I. Factual Background
The following is taken from the district court's decision adopting the magistrate judge's findings of fact based on an evidentiary hearing on the motion to suppress.
At approximately 8 p.m. on August 29, 2011, officers and agents assigned to the U.S. Drug Enforcement Administration (" DEA" ) Task Force in Buffalo, New York, arrested Anderson Montanez and Thurman Artis. Montanez was defendant-appellee Andino's boyfriend; they lived together in a house on Norfolk Avenue in Buffalo with their two children.
Montanez and Artis were arrested for their involvement in a series of controlled sales of cocaine to an informant cooperating with the Task Force. Montanez and Artis had traveled together to several locations to pick up cocaine and then traveled back to the area near the Norfolk Avenue home to conclude the sales. At the time of Montanez's arrest, police recovered cocaine from his pocket.
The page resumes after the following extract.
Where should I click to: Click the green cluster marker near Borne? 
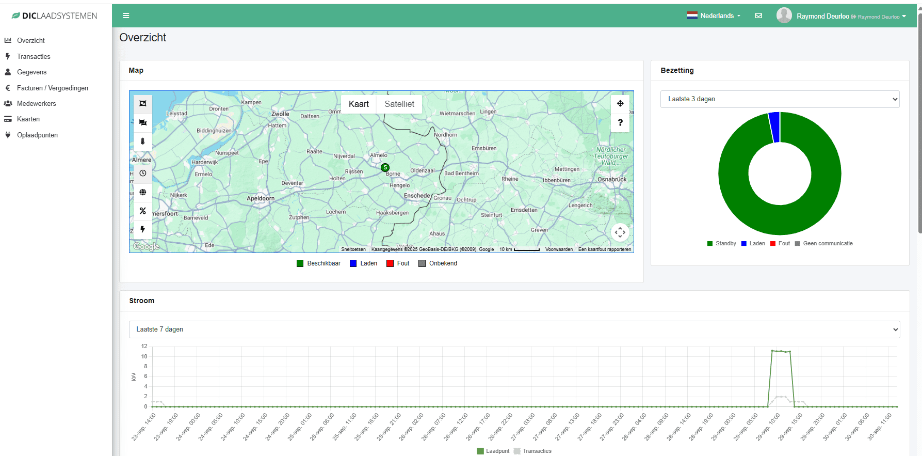(385, 168)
After his arrest, Montanez was brought to the DEA office and questioned by DEA agents. He told the agents that he had " a couple" of ounces of cocaine inside of a book bag at his house on Norfolk Avenue. Montanez said he was concerned about Andino being arrested and the agents explained that " [they] would like to just go to the house, retrieve the cocaine[,] and that would be it." J.A. 58. Montanez provided the officers a written consent to search the residence and told them Andino would know where the cocaine was located.
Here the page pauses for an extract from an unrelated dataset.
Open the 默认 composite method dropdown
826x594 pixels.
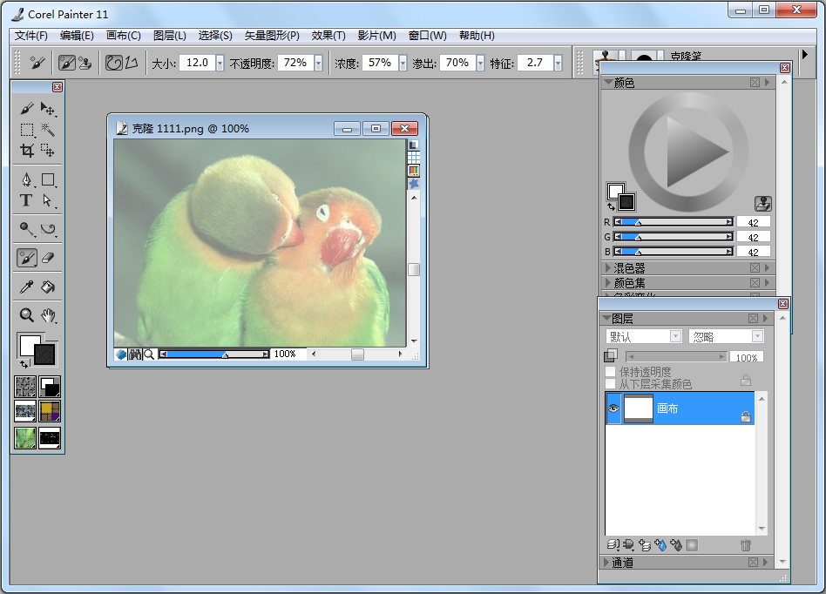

At approximately 11 p.m., a team consisting of federal and local law enforcement personnel wearing DEA vests and windbreakers arrived at Andino's house. Some of the officers, including DEA Special Agent Brian Chella, approached the front door of the house. Other officers went to the side of the house where there was a side entrance, driveway, and a window. Task Force Officer Kerry Jones stood by the side window, while DEA Special Agent David Leary was by the side door.
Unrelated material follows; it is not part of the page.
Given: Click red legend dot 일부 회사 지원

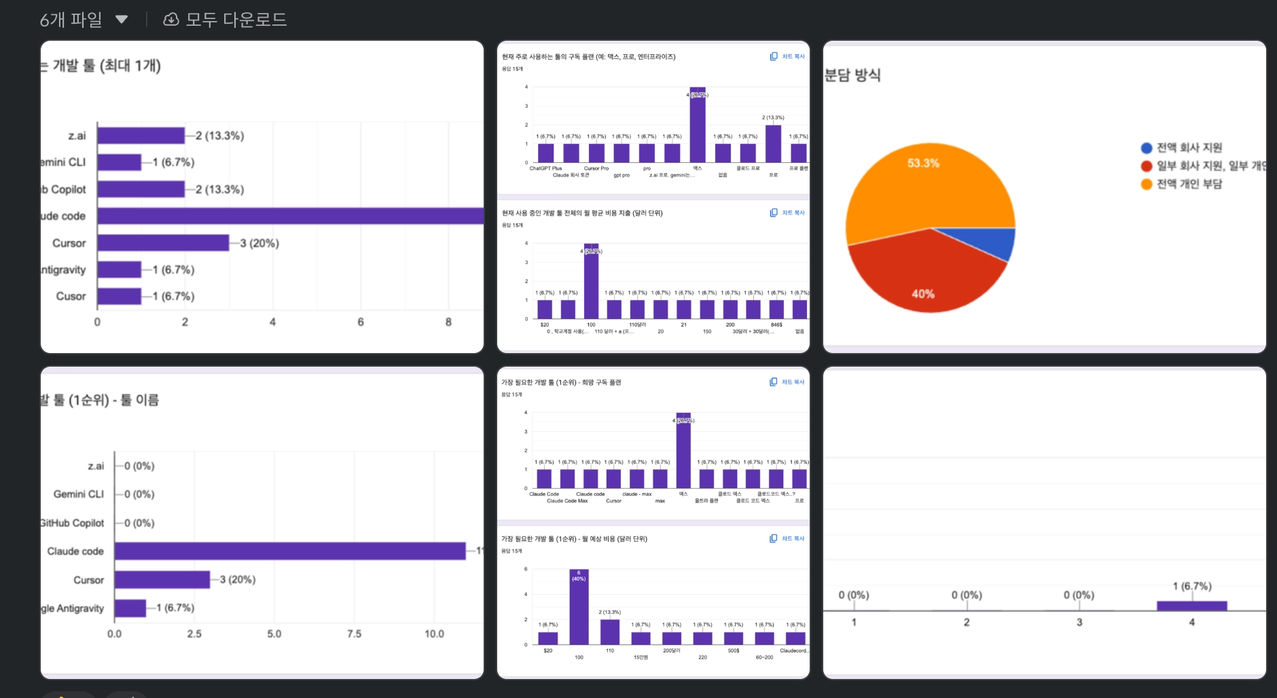Looking at the screenshot, I should pos(1147,166).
After agents knocked and rang the doorbell, Andino opened the inner door at the front entry. At that point Agent Chella identified himself, and informed Andino that Montanez had been arrested by the DEA, had told the agents there was cocaine in the house, and had given consent to search the house and seize the cocaine. Andino asked to see a copy of the consent to search form, but as another officer held it up to show her she slammed the door shut. Agent Chella heard Andino running away from the door. Officer Jones then heard a faucet begin to run in the kitchen and drawers being opened and closed, prompting him to yell to the other officers that " drugs or evidence" was being destroyed. J.A. 123. Agent Chella then made his way to the side of the house where he " also heard the kitchen sink." J.A. 62.
Believing that Andino was in the process of destroying the cocaine, officers attempted to open the side and front doors, but
were unable to do so. Agent Chella entered the home by removing a window air conditioning unit in the first floor living room and entering through the window. He saw two children sleeping on a couch. Andino then emerged from the kitchen and entered the living room. Agent Chella directed her to open the front door to allow the rest of the search team to enter, which she did.